== TEXT SEGMENT
Reference some films other than their own...

It would have to be Otto Skorzeny, a man whose life almost rivaled Indy's for far-fetched adventure!

OttoSkorzeny.jpg
 

michael

Well-known member
Was Spielberg ever quoted to not use Nazis again in an Indy movie or just KOTCS?

I'm on board as to whatever makes for a more compelling movie, regardless if it's been tapped dry.
 

Rivers

Active member
INCUBUSRATM said:
Didn't Russia or parts of it anyway get really mad about KOTCS and ban it, because it depicted "untrue things" that the Russians did? I don't know, maybe that was something else...


Ya, I remember this also.... I dont think KOTCS was realeased there at all due to this. Indy's world wide box office would have been even bigger if it didnt have Communists and was released there. I bet it would have hit 1 billlion or very close to it.
 

Lance Quazar

Well-known member
Rivers said:
Ya, I remember this also.... I dont think KOTCS was realeased there at all due to this. Indy's world wide box office would have been even bigger if it didnt have Communists and was released there. I bet it would have hit 1 billlion or very close to it.

KOTCS was released in Russia.

And, no, the Russian market does not generate in excess of $200 million in box office!
 

INCUBUSRATM

New member
Lance Quazar said:
KOTCS was released in Russia.

And, no, the Russian market does not generate in excess of $200 million in box office!

Yeah, I wasn't sure that it did in fact occur, but I know it happened to a movie due to its content concerning Russian history. Maybe it didn't happen to KOTCS but was talked about that it could happen? But good to know our Russian friends got to experience it, too!
====
== PROVIDED DATA
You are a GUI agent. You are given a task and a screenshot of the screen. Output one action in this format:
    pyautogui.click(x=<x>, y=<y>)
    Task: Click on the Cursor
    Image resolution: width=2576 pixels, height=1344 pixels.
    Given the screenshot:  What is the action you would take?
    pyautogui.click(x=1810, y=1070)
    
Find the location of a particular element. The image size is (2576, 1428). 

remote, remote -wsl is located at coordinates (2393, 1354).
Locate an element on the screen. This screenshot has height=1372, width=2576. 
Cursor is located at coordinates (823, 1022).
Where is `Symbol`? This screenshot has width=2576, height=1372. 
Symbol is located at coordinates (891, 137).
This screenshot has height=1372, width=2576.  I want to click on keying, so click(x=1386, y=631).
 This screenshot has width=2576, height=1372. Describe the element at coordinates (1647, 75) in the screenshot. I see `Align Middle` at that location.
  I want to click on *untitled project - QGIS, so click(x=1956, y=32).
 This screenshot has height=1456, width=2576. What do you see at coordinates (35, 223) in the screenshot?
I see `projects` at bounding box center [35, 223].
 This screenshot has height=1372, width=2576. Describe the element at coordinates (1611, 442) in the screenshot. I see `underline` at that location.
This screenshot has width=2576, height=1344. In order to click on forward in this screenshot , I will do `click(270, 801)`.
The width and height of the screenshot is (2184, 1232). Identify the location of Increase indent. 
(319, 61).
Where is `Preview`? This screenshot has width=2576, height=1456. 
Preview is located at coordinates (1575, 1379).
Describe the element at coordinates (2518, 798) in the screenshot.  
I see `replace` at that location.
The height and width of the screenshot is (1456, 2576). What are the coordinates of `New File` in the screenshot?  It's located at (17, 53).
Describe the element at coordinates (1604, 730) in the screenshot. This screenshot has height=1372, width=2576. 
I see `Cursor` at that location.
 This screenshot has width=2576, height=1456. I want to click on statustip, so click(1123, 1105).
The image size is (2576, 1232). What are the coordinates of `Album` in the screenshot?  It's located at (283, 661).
====
- [EXERCISE INSTRUCTIONS]:
1 > Please extract the part of the forum thread between "Active member" and "was something else...", inclusive.
2 > In the forum thread, whose life is described as almost rivaling Indy's for far-fetched adventure?
3 > Summarize the forum thread in two sentences.
The entries are not needed for any of this.

- [RESULTS IN ORDER]:
1 >
Active member
INCUBUSRATM said:
Didn't Russia or parts of it anyway get really mad about KOTCS and ban it, because it depicted "untrue things" that the Russians did? I don't know, maybe that was something else...

2 > Otto Skorzeny's.

3 > One post names Otto Skorzeny as a man whose life almost rivaled Indy's for far-fetched adventure, and another asks whether Spielberg was ever quoted as saying not to use Nazis again in an Indy movie. Rivers suggests that KOTCS was not released in Russia and might otherwise have neared $1 billion worldwide, but Lance Quazar replies that it was released there and that the Russian market does not generate over $200 million in box office.